Histology shows triphasic elements of mature fibrous tissue, mature adipose tissue, and immature mesenchymal tissue [6].

At ultrasound, FHI is most often a well-circumscribed or lobulated mass and heterogeneously hyperechoic, with a superficial location. A “serpentine pattern” could be present by intervening hypoechoic portions in the hyperechoic mass. The hyperechoic portions can represent fat component and the hypoechoic portions can be the fibrous component on pathology [7].

PASH is a benign, uncommon form of mesenchymal overgrowth within the breast tissue that derives from a possible hormonal aetiology, occurring very rarely in infants [8].

Histology shows stromal proliferation with anastomosing slits mimicking vascular spaces [9].
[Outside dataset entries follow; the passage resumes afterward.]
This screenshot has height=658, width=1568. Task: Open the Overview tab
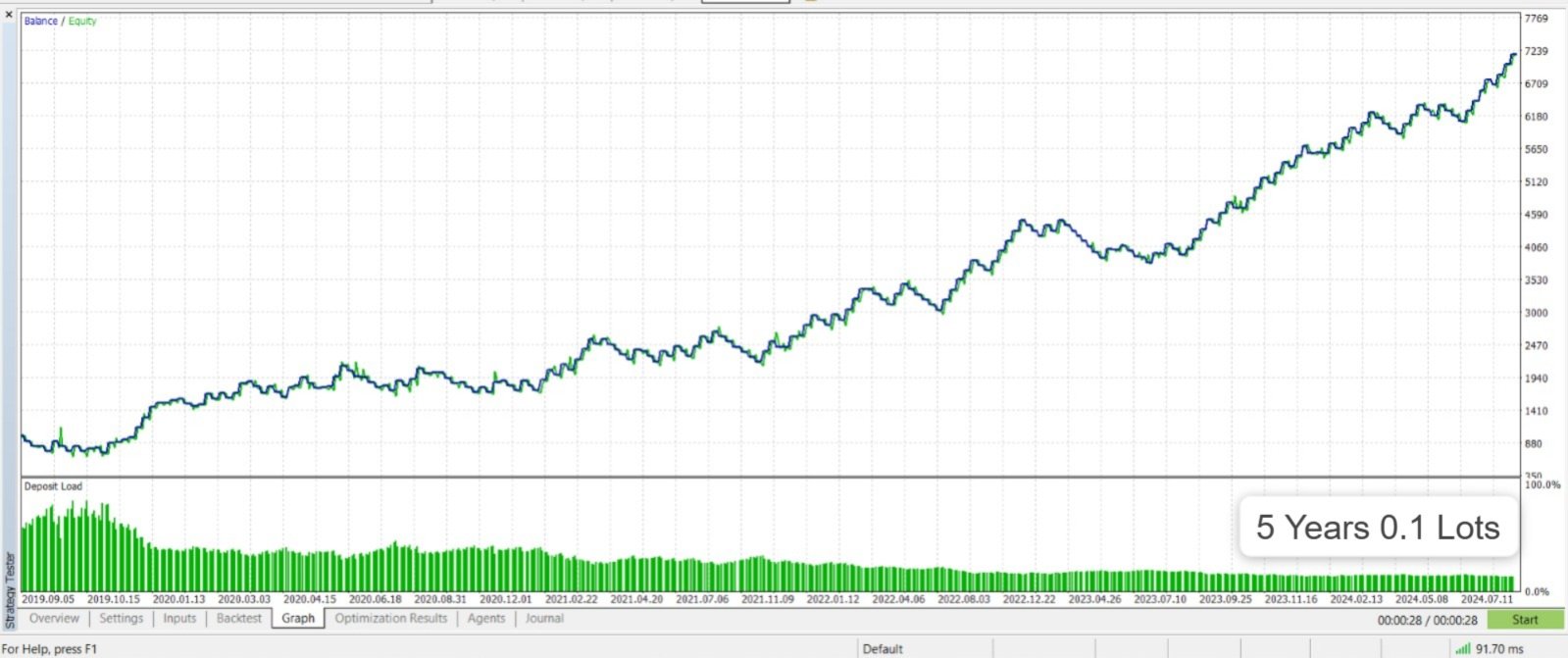click(54, 618)
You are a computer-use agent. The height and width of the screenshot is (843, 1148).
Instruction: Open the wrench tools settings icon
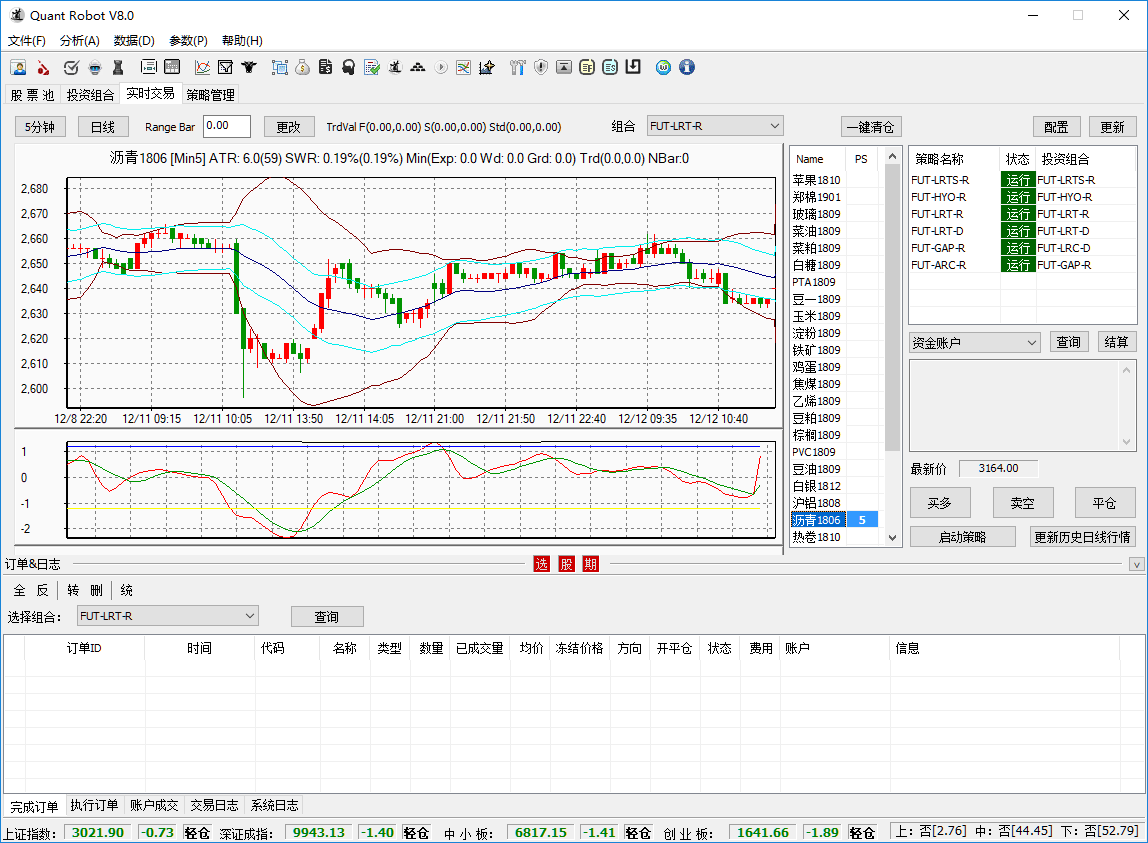point(518,67)
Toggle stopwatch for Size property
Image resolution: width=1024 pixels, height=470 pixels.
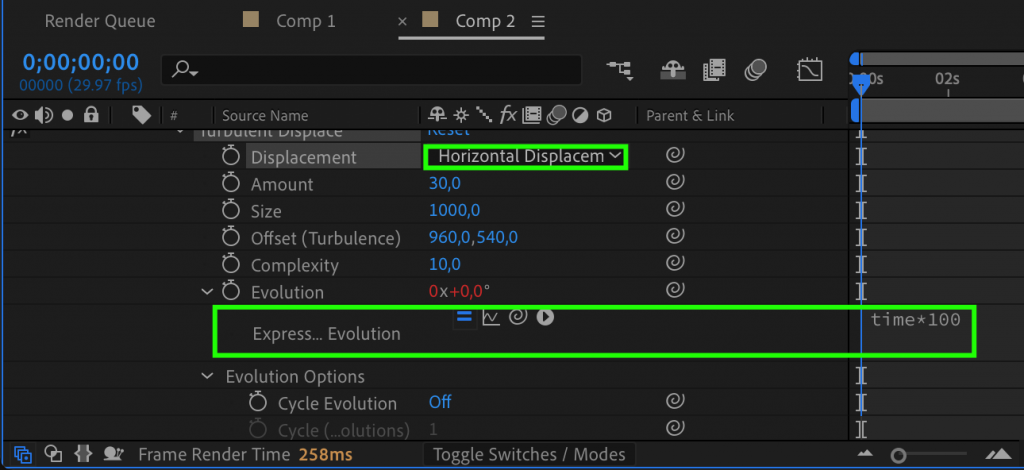(x=232, y=211)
At ultrasound, PASH is most often a well-circumscribed oval or round mass, often hypoechoic and sometimes slightly heterogeneous. Imaging appearance may be similar to that of fibroadenoma [10].

In this case, there was a pathologically proven combination of FHI in one part of the lesion and PASH in another part of the lesion.

A combination of both pathologies in 1 lesion of the breast in an infant has to our knowledge not been described in the literature and therefore specific ultrasound features are not known. However in this case, ultrasound showed a well-circumscribed heterogeneous mass and these features seem to correlate with the benign ultrasound features of both separate entities.

MRI was performed to evaluate the extent of the disease and to plan the type of surgical excision. There was an underestimation of the total diameter of the lesion on ultrasound (3.2 cm) compared to MRI (4.5 cm) in this case.

FHI and PASH are benign and they are neither associated with malignancy nor considered to be premalignant lesions.

Generally, a conservative approach with imaging follow-up is sufficient for these benign lesions [4]. In this case however, local excision was the treatment of choice because of the severe breast deformity.

In conclusion, breast lesions are very rare in children and are mostly benign. It is important to be aware of these benign lesions as they can often be alarming to medical staff, patients and their family. Ultrasound is the first modality of choice in these young patients and MRI can be used for assessing lesion extension. The combination of both FHI and PASH in 1 lesion of an infant breast has to our knowledge never been described before.